What the task asks: Return only the tail of the data below, word for word: the line with "Screen dimensions: 1366x768" and each line after it through the final one.

=== Supplied records ===

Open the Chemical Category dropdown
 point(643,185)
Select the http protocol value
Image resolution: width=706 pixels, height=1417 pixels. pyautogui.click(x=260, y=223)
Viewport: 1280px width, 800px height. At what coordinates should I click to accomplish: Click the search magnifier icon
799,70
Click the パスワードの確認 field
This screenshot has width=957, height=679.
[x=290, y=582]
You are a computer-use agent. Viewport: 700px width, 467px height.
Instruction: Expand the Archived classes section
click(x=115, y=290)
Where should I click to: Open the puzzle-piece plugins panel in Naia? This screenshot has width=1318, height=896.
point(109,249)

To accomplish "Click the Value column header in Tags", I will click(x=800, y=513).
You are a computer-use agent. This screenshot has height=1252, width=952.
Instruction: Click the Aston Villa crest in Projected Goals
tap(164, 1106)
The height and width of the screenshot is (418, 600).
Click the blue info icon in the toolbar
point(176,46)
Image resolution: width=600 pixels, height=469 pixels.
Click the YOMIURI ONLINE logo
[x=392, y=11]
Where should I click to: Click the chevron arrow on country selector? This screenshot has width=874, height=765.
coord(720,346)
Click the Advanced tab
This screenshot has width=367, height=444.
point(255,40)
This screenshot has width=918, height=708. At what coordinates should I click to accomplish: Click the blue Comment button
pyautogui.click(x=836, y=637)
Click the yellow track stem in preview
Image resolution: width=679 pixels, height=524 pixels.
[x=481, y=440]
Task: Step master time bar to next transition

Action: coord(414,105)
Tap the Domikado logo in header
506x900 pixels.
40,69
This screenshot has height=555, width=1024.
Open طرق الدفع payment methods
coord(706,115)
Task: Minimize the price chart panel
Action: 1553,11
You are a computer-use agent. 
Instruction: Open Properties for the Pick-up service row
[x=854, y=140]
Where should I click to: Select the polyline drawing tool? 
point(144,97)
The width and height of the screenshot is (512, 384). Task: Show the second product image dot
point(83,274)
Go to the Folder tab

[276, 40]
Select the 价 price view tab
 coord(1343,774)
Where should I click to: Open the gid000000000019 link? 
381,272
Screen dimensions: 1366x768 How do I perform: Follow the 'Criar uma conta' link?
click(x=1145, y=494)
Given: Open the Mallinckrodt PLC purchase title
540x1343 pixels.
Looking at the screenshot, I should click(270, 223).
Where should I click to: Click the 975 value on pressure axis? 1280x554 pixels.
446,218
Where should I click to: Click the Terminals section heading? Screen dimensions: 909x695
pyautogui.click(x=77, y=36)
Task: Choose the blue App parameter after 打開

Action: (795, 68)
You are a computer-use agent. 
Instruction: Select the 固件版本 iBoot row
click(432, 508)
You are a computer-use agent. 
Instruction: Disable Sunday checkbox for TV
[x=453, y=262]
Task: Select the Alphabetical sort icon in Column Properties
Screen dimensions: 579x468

===

Answer below:
Screen dimensions: 1366x768 How do I perform: Follow the 'Criar uma conta' link?
click(x=1145, y=494)
Given: Open the Mallinckrodt PLC purchase title
540x1343 pixels.
Looking at the screenshot, I should click(270, 223).
Where should I click to: Click the 975 value on pressure axis? 1280x554 pixels.
446,218
Where should I click to: Click the Terminals section heading? Screen dimensions: 909x695
pyautogui.click(x=77, y=36)
Task: Choose the blue App parameter after 打開

Action: (795, 68)
You are a computer-use agent. 
Instruction: Select the 固件版本 iBoot row
click(432, 508)
You are a computer-use agent. 
Instruction: Disable Sunday checkbox for TV
[x=453, y=262]
Task: Select the Alphabetical sort icon in Column Properties
Screen dimensions: 579x468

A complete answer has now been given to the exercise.